#### INPUT

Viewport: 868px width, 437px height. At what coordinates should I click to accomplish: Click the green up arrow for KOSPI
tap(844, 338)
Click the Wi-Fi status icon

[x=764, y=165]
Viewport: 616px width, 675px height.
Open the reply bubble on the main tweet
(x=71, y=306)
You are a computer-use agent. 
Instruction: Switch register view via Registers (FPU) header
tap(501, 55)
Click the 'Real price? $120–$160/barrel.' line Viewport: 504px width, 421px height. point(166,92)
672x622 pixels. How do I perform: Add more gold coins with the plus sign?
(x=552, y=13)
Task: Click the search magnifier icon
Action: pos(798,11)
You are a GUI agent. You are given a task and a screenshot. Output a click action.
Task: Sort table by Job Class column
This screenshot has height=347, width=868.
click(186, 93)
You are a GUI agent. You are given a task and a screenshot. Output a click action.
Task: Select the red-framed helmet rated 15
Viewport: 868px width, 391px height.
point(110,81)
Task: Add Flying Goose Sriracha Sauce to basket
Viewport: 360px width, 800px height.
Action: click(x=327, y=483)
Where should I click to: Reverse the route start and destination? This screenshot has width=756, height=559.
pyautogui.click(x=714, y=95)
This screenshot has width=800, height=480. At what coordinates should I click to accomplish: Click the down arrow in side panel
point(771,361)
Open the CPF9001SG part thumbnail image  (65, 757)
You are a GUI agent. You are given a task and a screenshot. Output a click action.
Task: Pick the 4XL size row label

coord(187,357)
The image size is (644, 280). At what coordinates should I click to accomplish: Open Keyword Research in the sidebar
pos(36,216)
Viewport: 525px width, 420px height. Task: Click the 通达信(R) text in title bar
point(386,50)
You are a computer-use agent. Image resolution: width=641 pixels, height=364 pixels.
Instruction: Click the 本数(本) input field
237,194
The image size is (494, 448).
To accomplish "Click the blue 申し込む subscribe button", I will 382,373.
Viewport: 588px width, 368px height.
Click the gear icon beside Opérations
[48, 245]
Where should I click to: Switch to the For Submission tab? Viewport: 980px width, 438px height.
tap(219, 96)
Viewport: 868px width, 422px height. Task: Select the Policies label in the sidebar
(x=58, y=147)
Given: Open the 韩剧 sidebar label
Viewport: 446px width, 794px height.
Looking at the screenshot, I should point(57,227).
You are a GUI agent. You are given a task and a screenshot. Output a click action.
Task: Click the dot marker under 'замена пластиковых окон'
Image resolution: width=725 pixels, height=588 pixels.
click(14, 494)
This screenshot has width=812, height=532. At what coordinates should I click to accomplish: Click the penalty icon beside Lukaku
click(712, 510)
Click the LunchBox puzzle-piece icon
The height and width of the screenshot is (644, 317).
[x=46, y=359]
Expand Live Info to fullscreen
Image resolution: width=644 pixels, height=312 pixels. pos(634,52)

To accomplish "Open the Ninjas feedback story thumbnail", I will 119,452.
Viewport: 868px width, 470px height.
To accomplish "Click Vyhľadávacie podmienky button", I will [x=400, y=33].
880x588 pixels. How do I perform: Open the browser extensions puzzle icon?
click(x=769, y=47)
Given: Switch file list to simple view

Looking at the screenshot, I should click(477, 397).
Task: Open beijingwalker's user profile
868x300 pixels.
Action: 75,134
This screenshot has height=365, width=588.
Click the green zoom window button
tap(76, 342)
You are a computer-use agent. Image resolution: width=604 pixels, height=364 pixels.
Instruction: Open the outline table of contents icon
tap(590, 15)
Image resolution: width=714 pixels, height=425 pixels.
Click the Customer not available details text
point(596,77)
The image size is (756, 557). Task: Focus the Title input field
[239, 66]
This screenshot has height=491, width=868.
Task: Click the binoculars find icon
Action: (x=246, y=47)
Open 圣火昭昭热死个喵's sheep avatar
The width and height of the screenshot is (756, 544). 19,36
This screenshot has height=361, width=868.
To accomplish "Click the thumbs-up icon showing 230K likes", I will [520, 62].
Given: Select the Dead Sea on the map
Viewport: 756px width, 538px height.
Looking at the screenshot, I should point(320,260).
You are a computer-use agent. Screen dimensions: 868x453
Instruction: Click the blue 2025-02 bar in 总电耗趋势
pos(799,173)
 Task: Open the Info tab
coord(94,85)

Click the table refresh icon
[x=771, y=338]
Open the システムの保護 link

########

- **WHAT YOU ARE ASKED TO DO**
In the listing above, find the line with "Viewport: 868px width, 470px height." and the line with "This screenshot has height=361, width=868.". Output those two lines and every line between them, exactly as written.

- **EXERCISE SOLUTION**
Viewport: 868px width, 470px height.
To accomplish "Click Vyhľadávacie podmienky button", I will [x=400, y=33].
880x588 pixels. How do I perform: Open the browser extensions puzzle icon?
click(x=769, y=47)
Given: Switch file list to simple view

Looking at the screenshot, I should click(477, 397).
Task: Open beijingwalker's user profile
868x300 pixels.
Action: 75,134
This screenshot has height=365, width=588.
Click the green zoom window button
tap(76, 342)
You are a computer-use agent. Image resolution: width=604 pixels, height=364 pixels.
Instruction: Open the outline table of contents icon
tap(590, 15)
Image resolution: width=714 pixels, height=425 pixels.
Click the Customer not available details text
point(596,77)
The image size is (756, 557). Task: Focus the Title input field
[239, 66]
This screenshot has height=491, width=868.
Task: Click the binoculars find icon
Action: (x=246, y=47)
Open 圣火昭昭热死个喵's sheep avatar
The width and height of the screenshot is (756, 544). 19,36
This screenshot has height=361, width=868.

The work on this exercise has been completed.